ACTION ITEM:
According to the passage below about Dallas's climate plan, what percentage of Dallas workers use public transportation?

PAGE EXTRACT:
━━━━
Dallas released a climate plan in 2020 after holding hundreds of community meetings and receiving more than 9,000 suggestions from residents. It aims to achieve net-zero emissions by 2050, in line with the Paris Climate Agreement, meaning that for every unit of greenhouse gas the city puts into the atmosphere, it pledges to remove the same amount by, for example, planting trees or creating green spaces, both of which absorb carbon. By the city’s own estimate, however, the plan will only reduce emissions by 66% by 2050.

Transportation is responsible for about a third of Dallas’ greenhouse-gas emissions, most of which come from motor vehicles. More than three-quarters of Dallas workers commute alone, according to the city’s climate plan. About 11% carpool, 4% use public transportation and 2% walk. Less than half a percent cycle. Two percent are also “super commuters,” meaning their drive to work takes more than 90 minutes.

Dallas’ sprawl has been a major contributor to the problem. “Despite having the longest light rail system in the nation, unsustainable land development patterns continue to promote the use of private vehicles,” the city’s climate plan reads. “Solutions are aimed at shifting the dominant commuting mode away from single-occupancy, gasoline-powered vehicles. These actions have high potential to reduce overall emissions, reduce rush hour congestion, and improve air quality.”
━━━━
Lines from a collection

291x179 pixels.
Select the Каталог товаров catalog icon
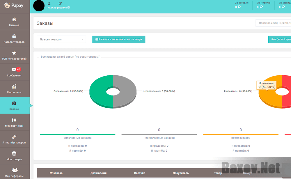point(14,36)
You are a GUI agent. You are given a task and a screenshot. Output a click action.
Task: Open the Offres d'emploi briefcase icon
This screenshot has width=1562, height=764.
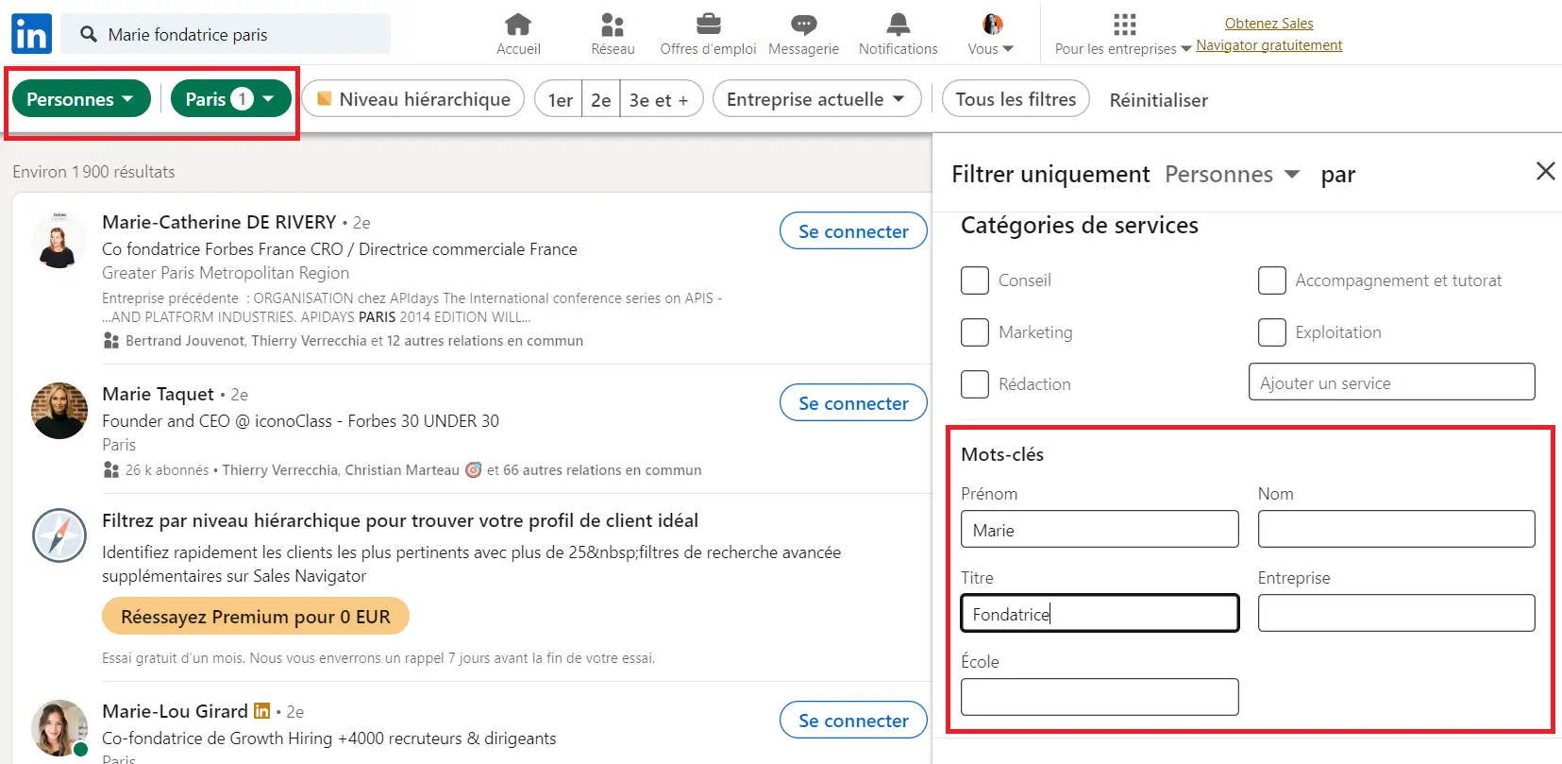click(x=708, y=25)
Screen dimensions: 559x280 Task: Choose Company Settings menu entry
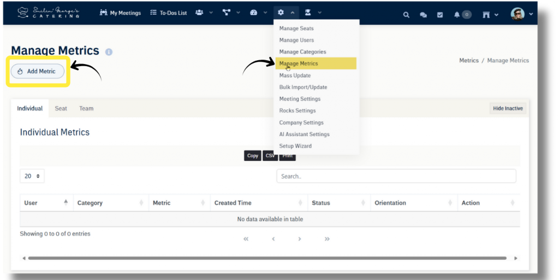301,123
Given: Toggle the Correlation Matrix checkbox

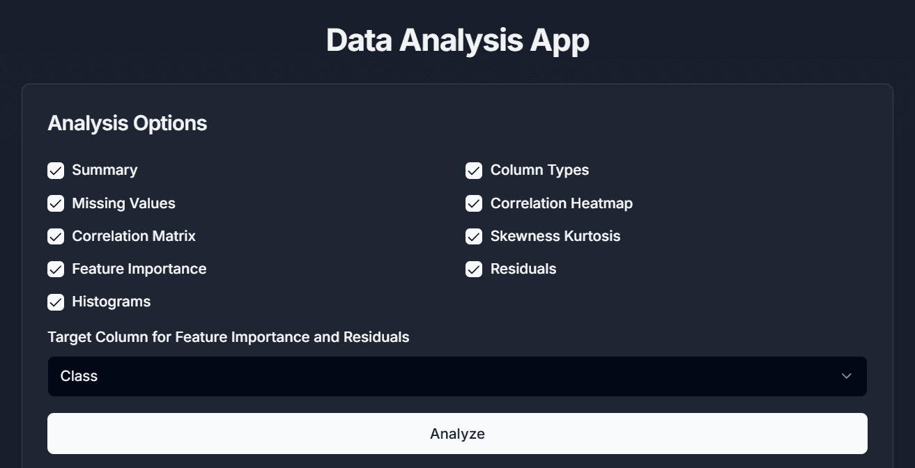Looking at the screenshot, I should tap(56, 236).
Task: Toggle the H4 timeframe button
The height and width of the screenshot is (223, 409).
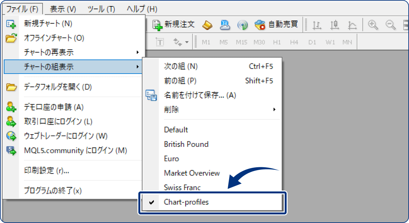Action: 294,42

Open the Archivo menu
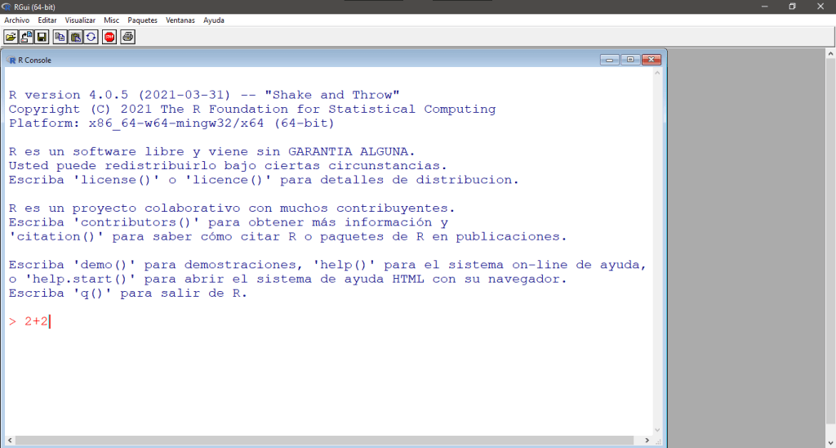(x=17, y=20)
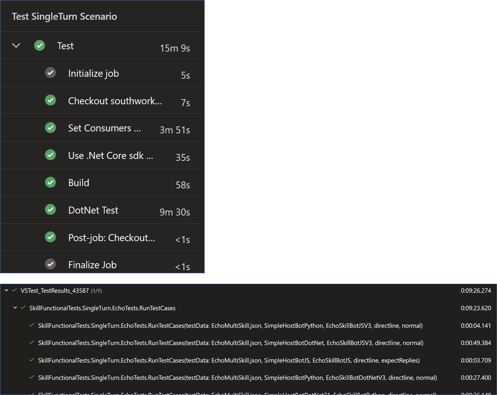
Task: Click the success check icon beside DotNet Test
Action: tap(50, 209)
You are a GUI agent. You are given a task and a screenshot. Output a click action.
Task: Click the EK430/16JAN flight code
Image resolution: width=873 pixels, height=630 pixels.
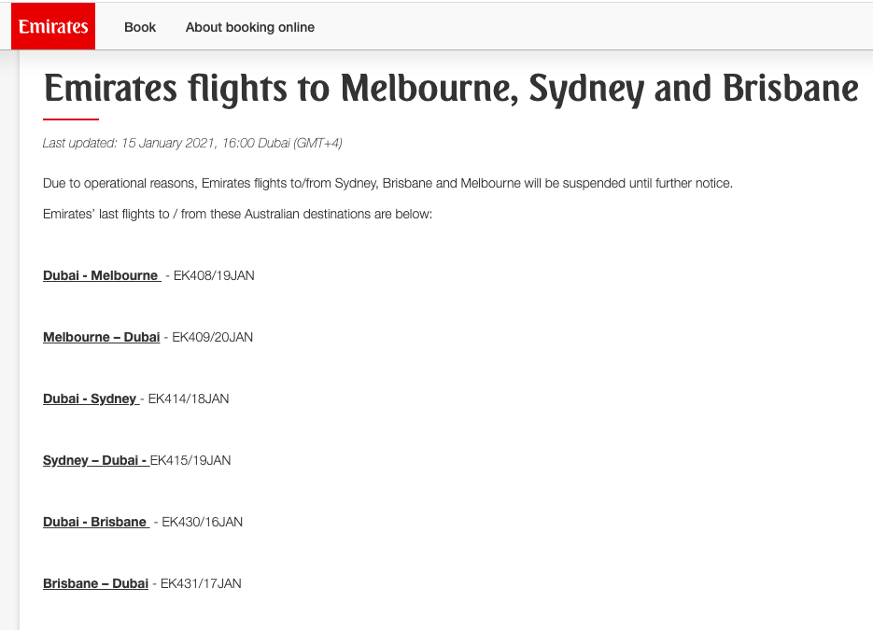pos(202,522)
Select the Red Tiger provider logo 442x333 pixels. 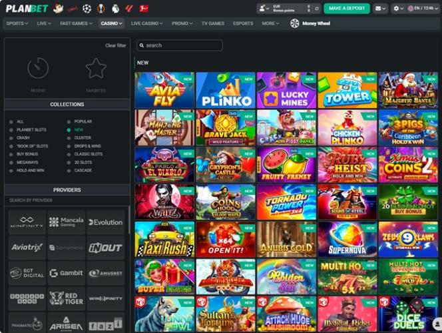(x=67, y=298)
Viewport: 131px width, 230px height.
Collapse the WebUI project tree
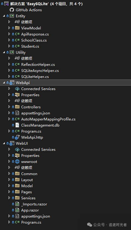tap(4, 144)
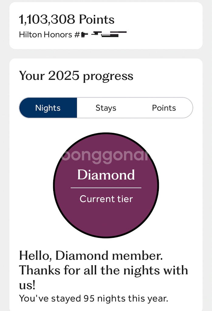This screenshot has height=311, width=212.
Task: Switch to the Points tab
Action: [164, 108]
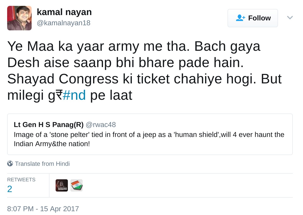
━━━━
RESULT OF THE TASK:
4%